At the beginning, IPOs are hard to do, and only the most solid of companies are able to raise public funds. By the end of the cycle, you could raise funds for any harebrained scheme and get away with it. You can raise funds for a company that hadn't earned any money and is unlikely to earn money in the future. So I don't think this IPO frenzy was significantly different, except in terms of the magnitude, than any other. ...

Well, the pressure to score hot allocations led mutual fund managers to make arrangements with investment banks that are now under SEC investigation.

I can't discuss with you matters that are under investigation by the commission.

In general, during the course of 42 investor town meetings that I conducted all over America, one of the questions asked most frequently by individual investors who felt they were being disadvantaged was, "Why can't I get hot issues? Why must I take a back seat to large customers and brokerage firms?"
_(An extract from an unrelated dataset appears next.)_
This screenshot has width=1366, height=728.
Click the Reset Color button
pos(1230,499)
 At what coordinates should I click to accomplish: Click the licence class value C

My answer to them invariably was, "If you're basing investment decisions on buying new issues, you're making a mistake, and you're going to get burned. It's a dumb way to invest. Most investors who do that lose money."
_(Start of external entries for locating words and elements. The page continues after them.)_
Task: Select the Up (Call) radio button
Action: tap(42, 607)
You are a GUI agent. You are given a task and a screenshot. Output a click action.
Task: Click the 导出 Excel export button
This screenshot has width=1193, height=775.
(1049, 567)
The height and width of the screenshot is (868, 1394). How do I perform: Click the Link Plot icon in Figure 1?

Secondly, I said to them, "There's no reason why an investment firm shouldn't allocate new issues or hot issues, or whatever you wish to call them, to their best customers." That's a good business practice, in the same way that an automobile dealer will allocate the first new, highly desired car to a customer that had been with them for a period of time. I suggested to investors that if they want to play the new issue game, they should buy mutual funds that specialized in new issues. ...

You went around to town meetings. The most common question you got was, "Why can't I get in on an IPO?" ... It seems there's a disconnect here. On the one hand, we're being told the playing field is level. On the other hand, we can't get in on the best deals. ...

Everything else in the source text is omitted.